Weniger Werbung mit Schweinefleisch

 

Der Rückgang bei Schweinefleisch ist zwar saisonbedingt zu erklären, die Konsumenten greifen allerdings auch bei längerfristiger Betrachtung mehr zu Geflügel und Rind.

In den vergangenen Monaten wurden im deutschen Lebensmitteleinzelhandel weniger Werbeaktionen für Schweinefleisch durchgeführt als zuvor. Das meldet die Interessengemeinschaft der Schweinehalter Deutschlands (ISN) unter Berufung auf die Agrarmarkt Informations Gesellschaft (AMI). Dabei zeichnet sich eine rückläufige Nachfrage nach Schweinefleisch ab.

Entwicklung ist saisonbedingt

In der zweiten Jahreshälfte 2017 ist der Anteil von Fleisch vom Schwein in der Fleischwerbung im Vergleich zum Vorjahreszeitraum von über 43 auf 41 Prozent gesunken. Werbung für Hähnchen- und Putenfleisch hingegen ist etwa in einem ähnlichen Ausmaß gestiegen. Die Bewerbung von Rindfleisch ist ebenfalls zurückgegangen, allerdings nicht so stark wie Schweinefleisch, nämlich um 0,7 Prozent.

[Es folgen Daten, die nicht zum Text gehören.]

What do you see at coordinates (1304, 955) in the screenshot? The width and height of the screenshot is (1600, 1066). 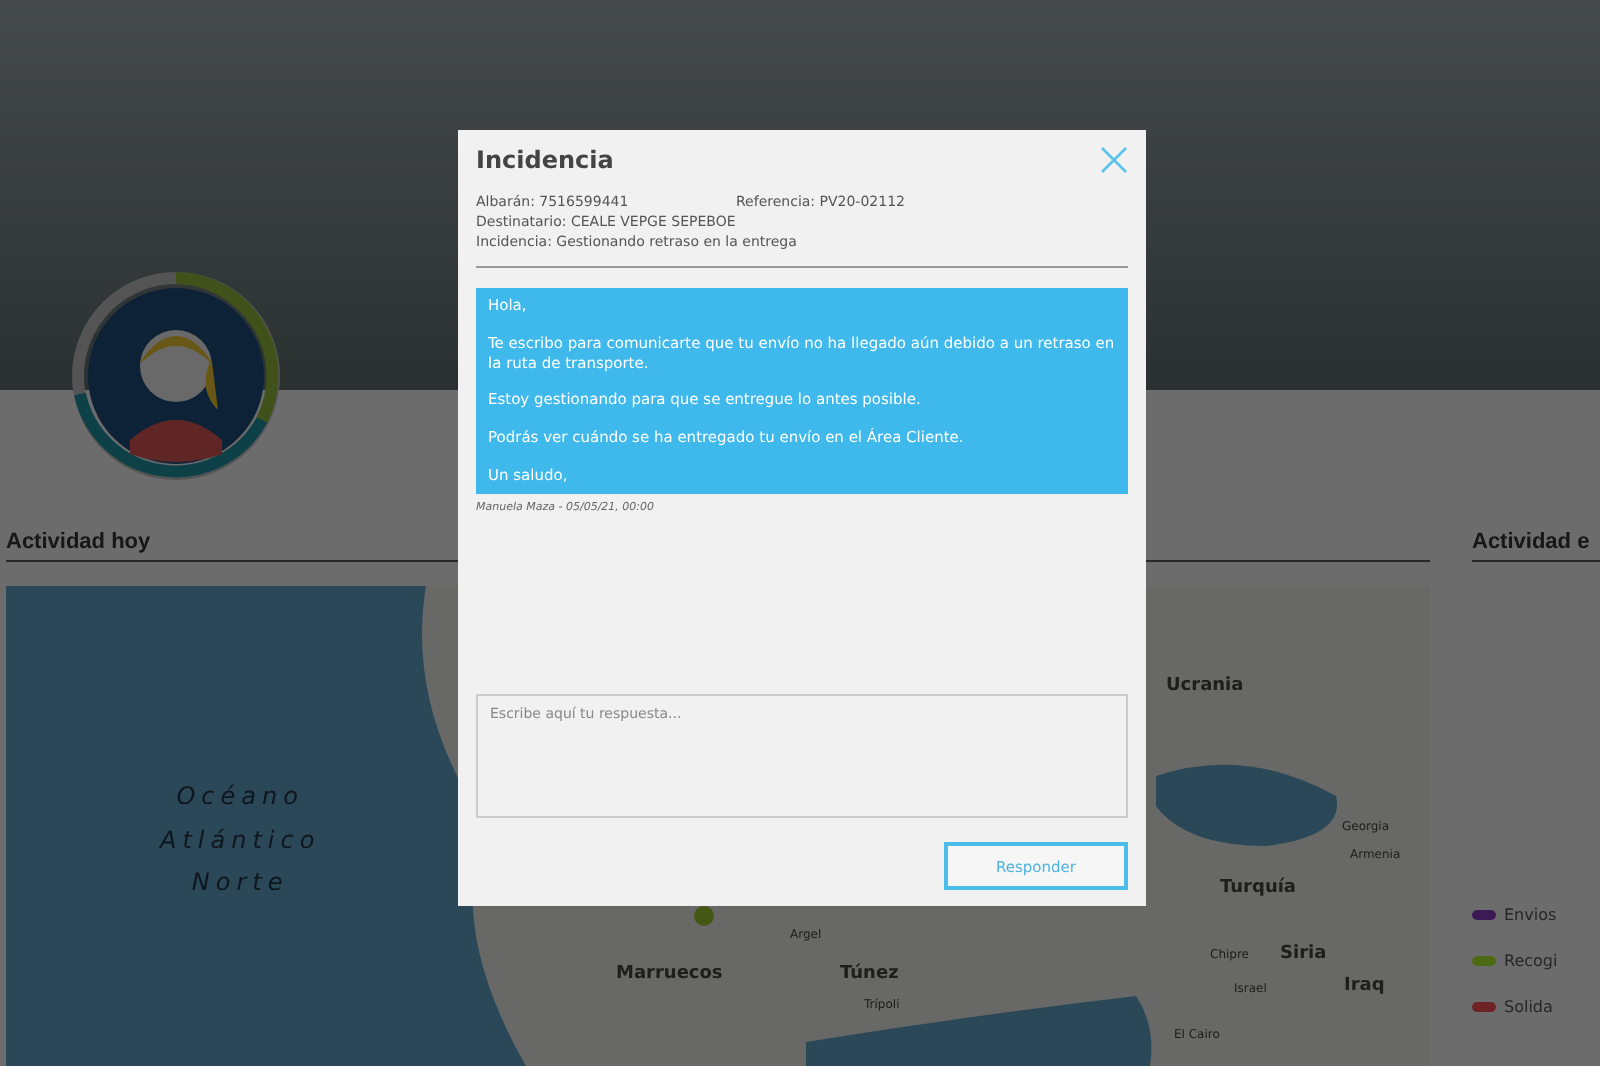 I see `map-label: Siria` at bounding box center [1304, 955].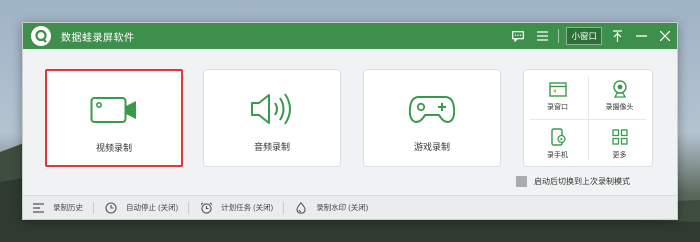 The image size is (700, 242). What do you see at coordinates (558, 89) in the screenshot?
I see `window-icon` at bounding box center [558, 89].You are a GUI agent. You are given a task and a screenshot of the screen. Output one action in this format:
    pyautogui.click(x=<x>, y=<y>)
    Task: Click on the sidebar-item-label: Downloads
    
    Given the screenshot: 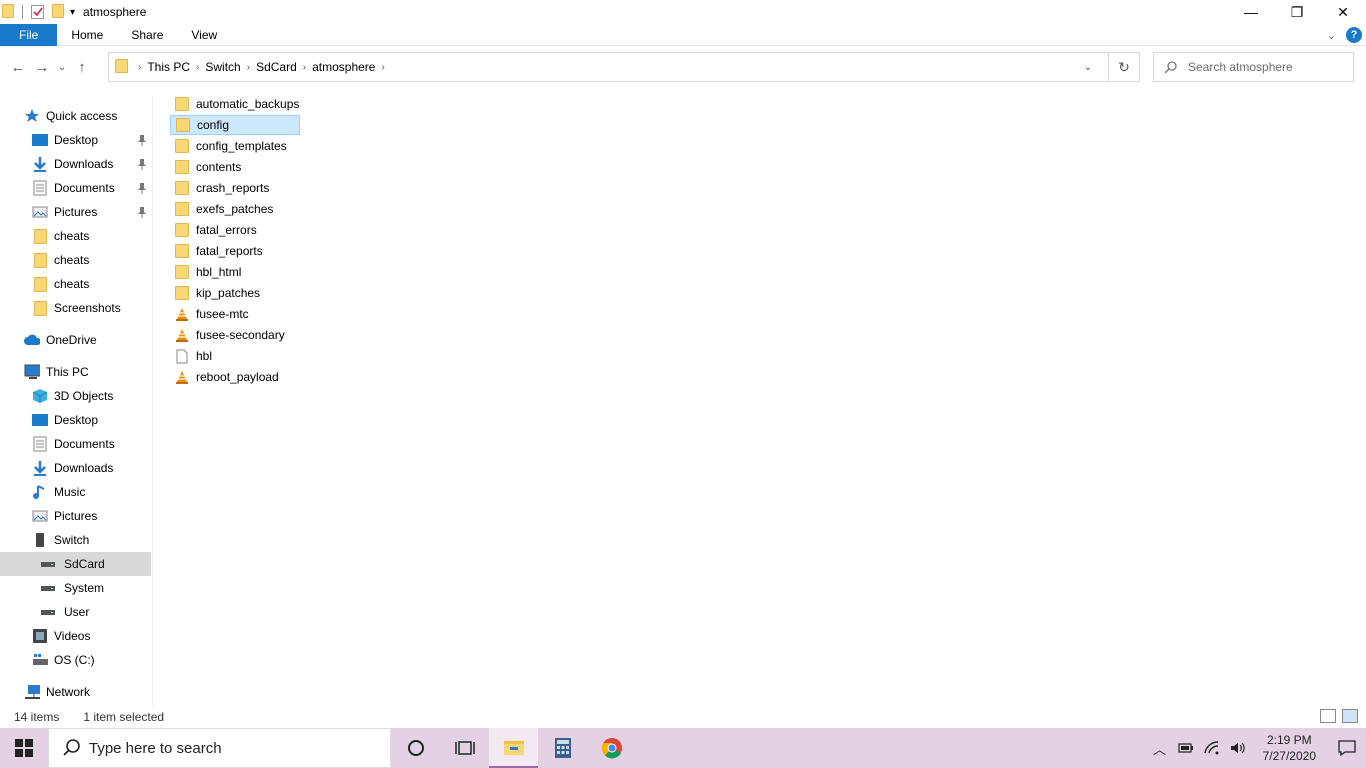 What is the action you would take?
    pyautogui.click(x=84, y=468)
    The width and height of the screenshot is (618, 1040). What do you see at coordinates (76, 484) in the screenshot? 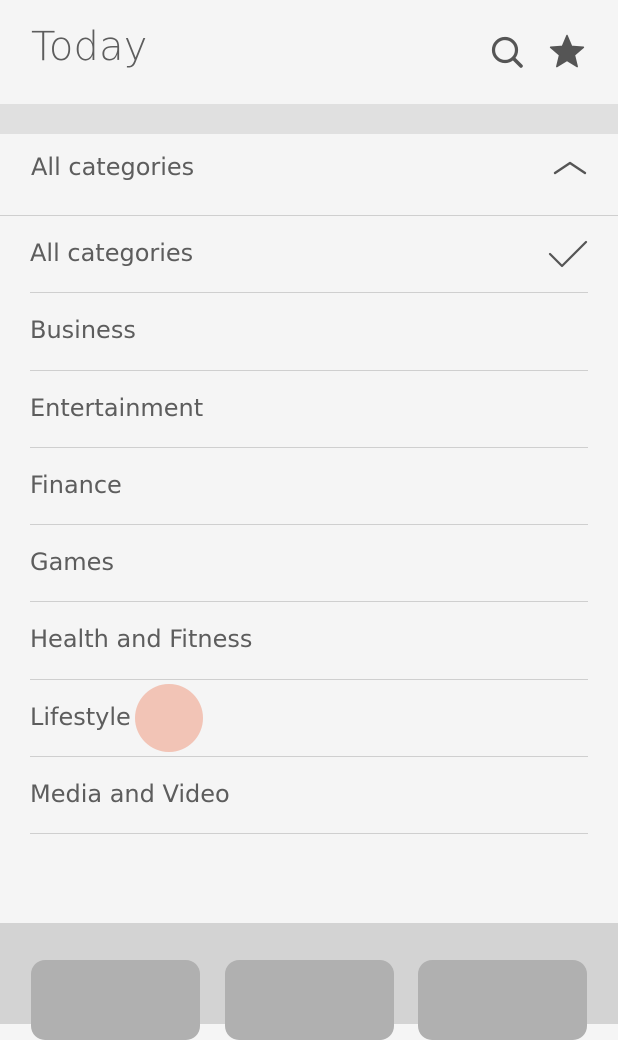
I see `category-label: Finance` at bounding box center [76, 484].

Die Entwicklung ist nach Einschätzung der AMI einerseits eine Reaktion des Lebensmitteleinzelhandels auf die Bedürfnisse der Kunden, andererseits wird die Entwicklung durch gezielte Werbung beschleunigt. Der Handel bedient damit das Bedürfnis der Verbraucher nach mehr Gesundheit. Dass in der zweiten Jahreshälfte der Handel aber allgemein weniger Werbeaktionen mit Schweinefleisch und mehr mit Rind oder etwa Hühnerfleisch macht, sieht die AMI im Jahresablauf: Nach den Weihnachtsfeiertagen stünden beispielsweise kostengünstiges Hackfleisch oder Bratenteile vom Schwein im Fokus. Weniger beworben würden hochpreisiges Rindfleisch und Edelteile. Das dürfte auch Geflügel betreffen. Auch in den nächsten Wochen, so lautet die Erwartung, seien Hack- und Suppenfleisch eher gefragt als Edelteile und Kurzbratartikel.

Nachfrage rückläufig

Was bleibt ist aber noch die allgemeine Entwicklung. Die Verbraucher greifen eher zu Geflügel und Rind als zu Schwein. Von Januar bis Oktober 2017 kauften die Verbraucher um etwa 7 Prozent weniger Schweinefleisch. Gründe sind die negative Berichterstattung über Schweinefleisch und die sich verändernde Altersstruktur. Auch die verstärkte Außer-Haus-Verpflegung gilt als Grund. Durch den besseren Ruf von Rindfleisch wird dieses verstärkt in Kantinen angeboten. Der Handel ist auf die Nachfrage nach gesunder Ernährung eingestiegen und beschleunigt die Entwicklung durch veränderte Fokussierung der Werbemaßnahmen.